Practical and emotional

Take care of what is practical. Ensure there’s food on your table, there’s cash in your bank, there’s future for your business, there’s a salary for your employees and a product for your customers.

And take care of what is emotional too. Ask how people around you are, support them with kindness, help them address their needs, be there for them often and completely.

It is your responsibility as a leader to make space for both practical and emotional. If practical takes all of your time, you are doing it wrong.

How much power

Expectations have the power to shape our reality.

When we go into a situation with low expectations, chances are we will be positively surprised. And the other way around, of course.

This is even more true, and somehow brutal, when applied to relationships. What we expect of and from people vastly impacts the way we think about them, the way we evaluate them and ultimately the way we behave with them.

Nobody can go without expectations.

But we can label them as such, and accept the fact that they are probably unrealistic, as they take only our perspective into consideration.

When we succeed in this, we open up to a whole new set of experiences we can learn from. We end up growing, gradually mitigating future expectations, and eventually behaving with people the way they wish to be treated (vs the way we wish to be treated).

Expectations are like thoughts. We decide how much power to give them.

Habit

What habits do you know you would stick to no matter what?

Developing habits takes time and dedication, and yet once the habit becomes such, it’s the most solid thing to fall back upon in times of need.

It is worth the effort.

No shortcut

Once you have mastered the first ten numbers – from 0 to 9 – and understood the system that gets you to 19, it is quite easy to figure out how to count to 100, 1,000, 1,000,000.

This is true for many things. You need to put in the work in the beginning to learn the basics and understand the system, then things will get gradually easier as you do more of the same.

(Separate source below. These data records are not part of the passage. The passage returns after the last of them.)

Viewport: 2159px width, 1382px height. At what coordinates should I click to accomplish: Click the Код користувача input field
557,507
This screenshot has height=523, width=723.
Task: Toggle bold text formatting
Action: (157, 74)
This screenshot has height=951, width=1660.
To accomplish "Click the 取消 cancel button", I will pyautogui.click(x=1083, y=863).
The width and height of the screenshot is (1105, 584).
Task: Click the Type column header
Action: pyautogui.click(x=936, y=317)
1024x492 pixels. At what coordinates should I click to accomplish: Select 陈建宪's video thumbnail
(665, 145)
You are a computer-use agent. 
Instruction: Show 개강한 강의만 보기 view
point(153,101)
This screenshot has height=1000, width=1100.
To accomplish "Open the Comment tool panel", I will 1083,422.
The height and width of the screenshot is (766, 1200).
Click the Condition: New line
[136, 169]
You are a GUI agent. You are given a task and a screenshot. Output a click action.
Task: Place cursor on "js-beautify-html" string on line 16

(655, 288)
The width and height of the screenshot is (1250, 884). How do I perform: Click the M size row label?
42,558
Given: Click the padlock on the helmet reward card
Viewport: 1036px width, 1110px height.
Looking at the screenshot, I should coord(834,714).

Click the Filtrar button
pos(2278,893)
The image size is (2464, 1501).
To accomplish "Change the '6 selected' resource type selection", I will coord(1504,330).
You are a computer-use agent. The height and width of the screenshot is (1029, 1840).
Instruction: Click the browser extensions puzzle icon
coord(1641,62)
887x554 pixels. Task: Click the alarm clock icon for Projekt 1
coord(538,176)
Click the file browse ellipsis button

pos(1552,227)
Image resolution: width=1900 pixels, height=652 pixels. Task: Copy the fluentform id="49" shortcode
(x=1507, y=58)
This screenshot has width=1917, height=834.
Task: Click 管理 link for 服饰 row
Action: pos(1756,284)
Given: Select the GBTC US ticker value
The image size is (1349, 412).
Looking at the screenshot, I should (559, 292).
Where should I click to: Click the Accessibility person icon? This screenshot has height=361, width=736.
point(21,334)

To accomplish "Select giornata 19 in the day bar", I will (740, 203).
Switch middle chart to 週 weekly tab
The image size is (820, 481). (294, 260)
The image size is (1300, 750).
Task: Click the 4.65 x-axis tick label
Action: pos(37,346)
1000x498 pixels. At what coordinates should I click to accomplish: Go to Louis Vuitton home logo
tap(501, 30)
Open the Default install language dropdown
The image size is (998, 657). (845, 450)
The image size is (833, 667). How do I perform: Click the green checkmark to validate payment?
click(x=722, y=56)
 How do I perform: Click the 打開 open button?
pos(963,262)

If you keep skipping the 7 when you count 3, 4, 5, 6, 8, all you can do is repeat until you get it right.

There is no shortcut.

Finite

At any one point in time there’s an infinite number of possibilities around you. The number of possibilities to do good is infinite as well.

Sounds like a positive thing, and it is, but if you keep moving from one possibility to the next, if you are overwhelmed by their numbers, if you lose focus distracted by the closest or fanciest one over and over again, that is equivalent to not having any possibility at all.

The understanding that you are finite and can only commit to a limited number of things in the course of your lifetime is needed to make an impact.